Mandriva 2009 e o KDE 4

O Mandriva 2009 é baseado no KDE 4, que representa uma grande mudança de paradigma em relação ao KDE 3.5. O KDE 4 começou com o pé esquerdo, com o lançamento do KDE 4.0, que apesar de ser considerado uma versão de testes, acabou ganhando status de versão oficial, sendo incluído em diversas distribuições e chegando aos usuários finais, que passaram a ter problemas diversos e a criticar o novo ambiente. As críticas se estenderam à imprensa e ganharam força com comentários ásperos até mesmo de muitos usuários antigos. De certa forma, a recepção do KDE 4 foi parecida com a do Windows Vista.

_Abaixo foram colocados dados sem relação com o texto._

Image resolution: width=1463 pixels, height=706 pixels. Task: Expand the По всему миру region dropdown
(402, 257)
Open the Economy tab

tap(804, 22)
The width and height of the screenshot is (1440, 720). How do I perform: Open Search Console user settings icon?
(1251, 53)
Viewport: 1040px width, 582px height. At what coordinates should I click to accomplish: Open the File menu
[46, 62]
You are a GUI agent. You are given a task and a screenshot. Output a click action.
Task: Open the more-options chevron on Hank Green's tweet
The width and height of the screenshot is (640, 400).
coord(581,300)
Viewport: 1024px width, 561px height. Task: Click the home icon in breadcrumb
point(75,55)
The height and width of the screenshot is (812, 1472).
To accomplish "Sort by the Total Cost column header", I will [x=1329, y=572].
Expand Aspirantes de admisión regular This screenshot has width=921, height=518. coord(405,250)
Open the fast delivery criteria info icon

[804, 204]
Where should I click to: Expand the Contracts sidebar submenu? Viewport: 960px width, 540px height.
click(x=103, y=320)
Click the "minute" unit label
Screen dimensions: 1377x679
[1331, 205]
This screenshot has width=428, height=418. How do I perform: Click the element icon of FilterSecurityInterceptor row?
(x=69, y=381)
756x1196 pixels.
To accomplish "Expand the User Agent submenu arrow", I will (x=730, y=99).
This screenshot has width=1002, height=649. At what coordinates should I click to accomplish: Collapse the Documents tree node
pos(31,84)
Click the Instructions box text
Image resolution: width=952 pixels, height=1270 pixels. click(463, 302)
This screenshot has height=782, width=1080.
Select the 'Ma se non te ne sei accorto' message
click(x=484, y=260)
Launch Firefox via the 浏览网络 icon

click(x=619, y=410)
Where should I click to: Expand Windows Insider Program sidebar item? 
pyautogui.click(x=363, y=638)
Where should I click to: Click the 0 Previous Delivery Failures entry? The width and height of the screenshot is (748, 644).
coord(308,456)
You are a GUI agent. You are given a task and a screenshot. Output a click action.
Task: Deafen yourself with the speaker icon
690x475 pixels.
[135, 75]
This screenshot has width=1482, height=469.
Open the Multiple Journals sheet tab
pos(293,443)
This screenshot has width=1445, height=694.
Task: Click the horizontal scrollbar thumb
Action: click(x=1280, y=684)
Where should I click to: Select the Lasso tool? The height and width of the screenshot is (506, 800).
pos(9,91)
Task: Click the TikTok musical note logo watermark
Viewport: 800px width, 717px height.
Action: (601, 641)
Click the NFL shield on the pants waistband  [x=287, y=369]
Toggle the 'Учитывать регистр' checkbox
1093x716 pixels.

O 4.0 foi seguido pelo KDE 4.1, uma versão mais funcional, com menos bugs óbvios (embora ainda existam arestas a aparar) e uma interface mais consistente.

O desktop vem originalmente limpo, mas você pode adicionar widgets (chamados de plasmóides) clicando com o botão direito e usando a opção “Adicionar elementos”:

Os widgets lembram um pouco as barras do antigo superkaramba, criando janelas e menus transparentes, que podem ser posicionados livremente sobre a área de trabalho, mas o novo sistema é bem mais flexível e poderoso, com widgets renderizados em svg, que podem ser redimensionados e movidos livremente.

Para que sejam exibidos ícones e atalhos na área de trabalho, você precisa adicionar o “exibição de pasta”, que adiciona um mini-gerenciador de arquivos, que pode exibir o conteúdo da pasta “/home/$USER/Desktop”, ou de qualquer outra pasta definida por você. No menu estão disponíveis também mini-aplicativos como a lixeira, relógio analógico, monitor de bateria, calculadora, lançador de aplicativos e assim por diante, lista que deve crescer com o tempo:

O KDE 4 é um projeto bastante ambicioso, que vai demorar algum tempo para atingir a maturidade e as mudanças nunca irão agradar a todos.

Embora a biblioteca QT 4 ofereça um consumo de memória mais baixo que a QT 3 (usada no KDE 3.5), o novo sistema de renderização do KDE 4 e o uso do plasma aumentaram muito o consumo de memória e de processamento do KDE 4. O alto índice de rejeição ao Windows Vista mostrou que a maioria dos usuários está mais interessado em um sistema leve e estável do que em um com melhorias visuais, porém mais pesado. Esta é uma questão que precisará ser levada em conta nas próximas versões.

A mudança para o KDE 4 se estende aos aplicativos, que precisam ser portados para o novo ambiente. Isso causou um grande volume de mudanças, com aplicativos ganhando novos recursos e também muitas alterações no elenco, com muitos aplicativos saindo de cena e sendo substituídos por novos projetos.